On the surface, the tax credits for the oldest Americans seem the most generous. People in their 60s, for example, get twice as much help as those in their 20s.

But under the Republican plan, insurers would be allowed to charge the oldest Americans five times as much as the youngest Americans. Their financial help would not scale nearly as much as their premiums would.

“You’re both jacking up the prices and giving people less of a subsidy, which is a damaging combination,” says David Certner, legislative policy director for the AARP, which lobbies on behalf of Americans over 55.

This new tax credit structure could also hurt to many low-income Americans, whose subsidies would fall substantially. The Kaiser Family Foundation estimates that these new tax credits would be anywhere between 31 and 82 percent lower for a 60-year-old who earns $20,000, depending on where that 60-year-old lives.

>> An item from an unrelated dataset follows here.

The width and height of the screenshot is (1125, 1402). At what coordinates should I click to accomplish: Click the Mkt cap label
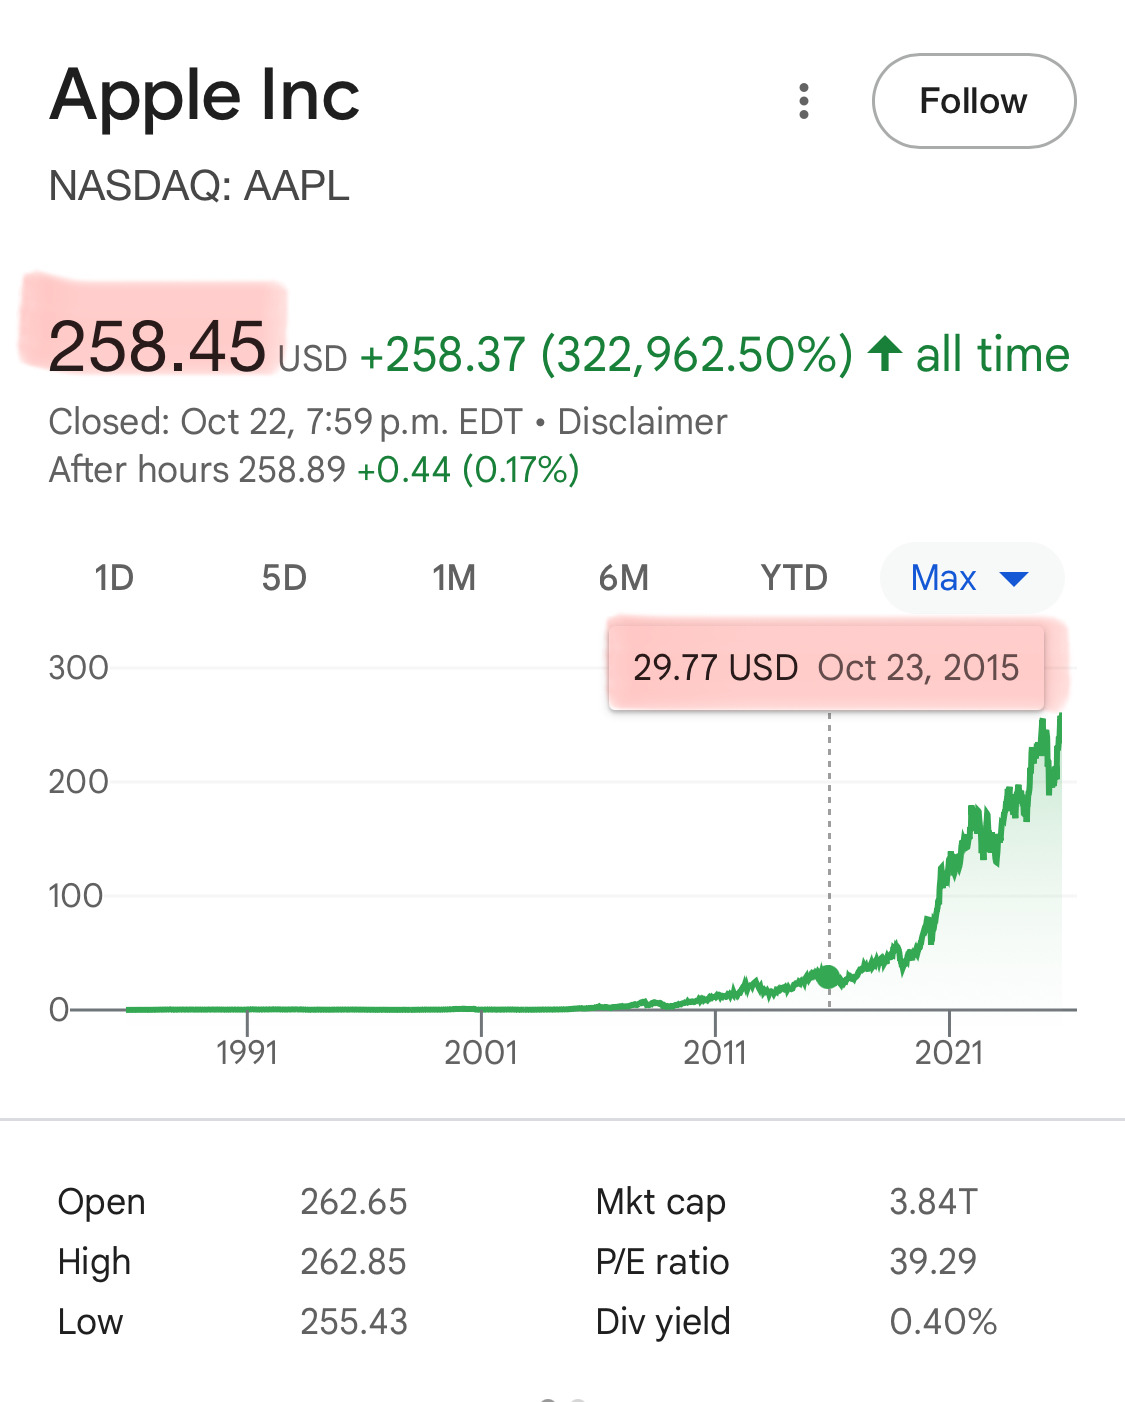(661, 1201)
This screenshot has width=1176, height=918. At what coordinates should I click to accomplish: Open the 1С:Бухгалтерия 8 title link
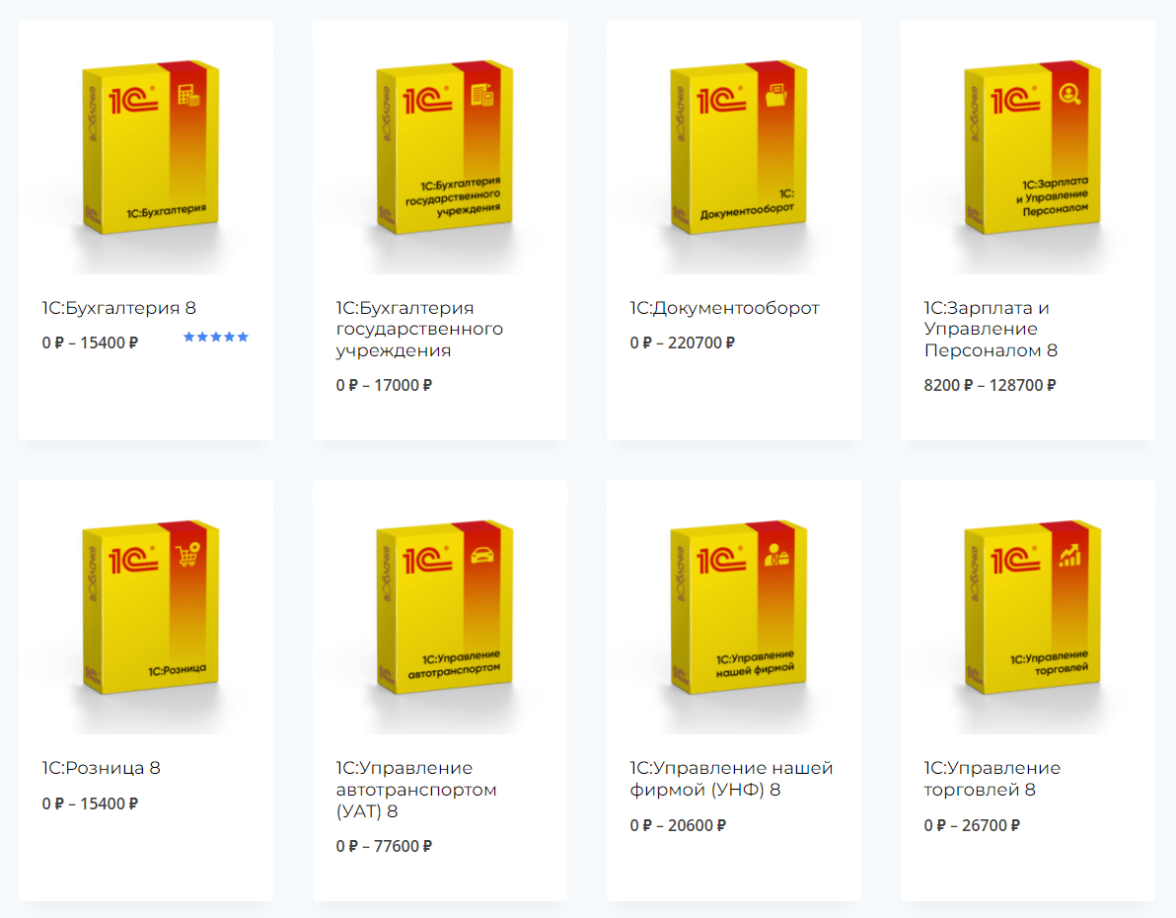click(118, 308)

Higher-earning Americans, however, could see their benefits increase significantly. People who earned $48,280 or more under Obamacare got no help — but now anyone under the $75,000 threshold gets the biggest tax credit.

The bill also has other changes meant to win over conservative Republicans

After the initial bill was introduced, House Republicans introduced a slew of changes meant to address criticisms, particularly that the bill hurt the elderly. The result was a change to the way medical expenses are deducted that the Senate could use to create more generous tax credits. But just how those tax credits would work are left up to someone else to figure out. The way things are going, the bill might not make it that far.

The “manager’s amendment,” changes to the original bill, also included other adjustments that would not substantially alter its infrastructure:

  • A change in the tax deductibility of medical expenses that the Senate could harness to boost tax credits for older Americans, to the tune of an estimated $85 billion
  • More flexibility for states to add work requirements to Medicaid
  • More flexibility for states to take their Medicaid funding as a lump-sum block grant rather than a per-person check
  • Accelerating the repeal of Obamacare’s tax increases by one year
  • Restricting people from rolling unused tax credit money into health savings accounts (apparently to ease concerns of anti-abortion groups)
  • Changing Medicaid reimbursement procedures in a way that advantages county governments over state governments (for idiosyncratic reasons, Republicans from New York are high on this provision)
  • Changing Medicaid reimbursement rates for the elderly and disabled
  • States that haven’t accepted Obamacare’s Medicaid expansion will no longer have the opportunity to do so.

These changes were meant to win over critical Republicans. But they don’t seem to have succeeded. They’ve done nothing to alter the core tension between a group of Republicans that believes Obamacare must be destroyed outright, and another that believes that huge losses in insurance coverage are unacceptable.